I don’t know, maybe, I’m completely off base here. To accept any of this, you would have to commit to believing that names have meaning and purpose and even moreso that your life has meaning and purpose (I’ve never personally known a human being who doesn’t believe this or at least doesn’t want to believe this). Names seem to be a big deal in the Bible and I guess to even care about that, you would have to commit to giving the Bible some credibility in your life. The problem I have, sometimes, with any of this stuff is that I feel like I often expect a certain result, especially once I commit to something and sometimes the result isn’t what I thought it should be or, I guess, “hoped” it would be. Twenty years ago, I committed to giving God, not only credibility…but authority in my life, and I have to be honest that a lot of the results in my life haven’t been what I wanted or hoped for, but to quote Ferris Bueller, “Life moves pretty fast. If you don’t stop and look around once in a while, you could miss it.” and I guess this post is about me taking Ferris’ advice, and that even though the results in my life haven’t exactly been what I was hoping for (with the exception of marrying Amy). It has been a good reminder to look around and see what life has been giving me this past year.
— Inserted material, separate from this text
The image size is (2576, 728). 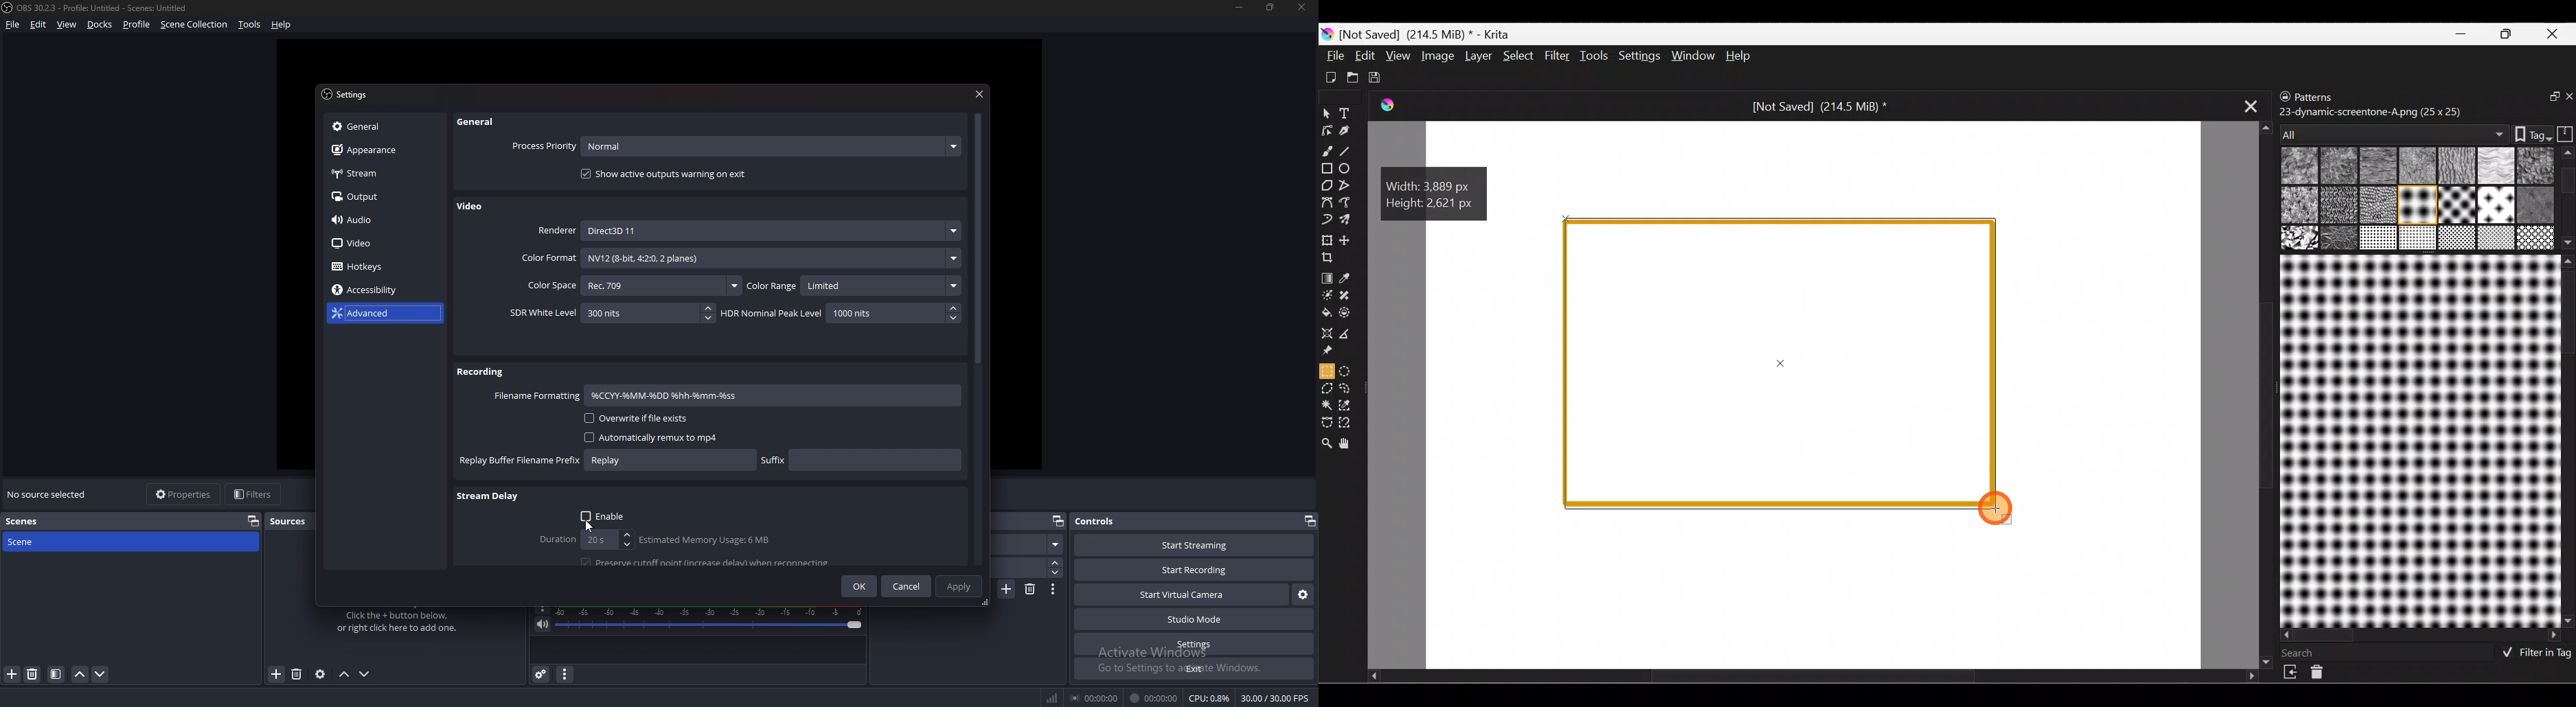 I want to click on remove source, so click(x=297, y=674).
By doing so, I’ve definitely seen that someone is looking out for me and giving my life purpose and meaning. This is especially true, since twenty years ago, I chose to frame my worldview in such a way that can make life seem pretty absurd and even unfair sometimes (if you’re honest with yourself, a life committed to God can often feel both absurd and unfair in spite of the joy and grace you feel as welll). However, I guess I shouldn’t be surprised that I chose to commit to Him the way I have, especially considering that if I was a girl, my parents would’ve named me Elizabeth, which means “God is my Oath”.
P.S. About to start another round of Chemo. Prayers would be mucho appreciated.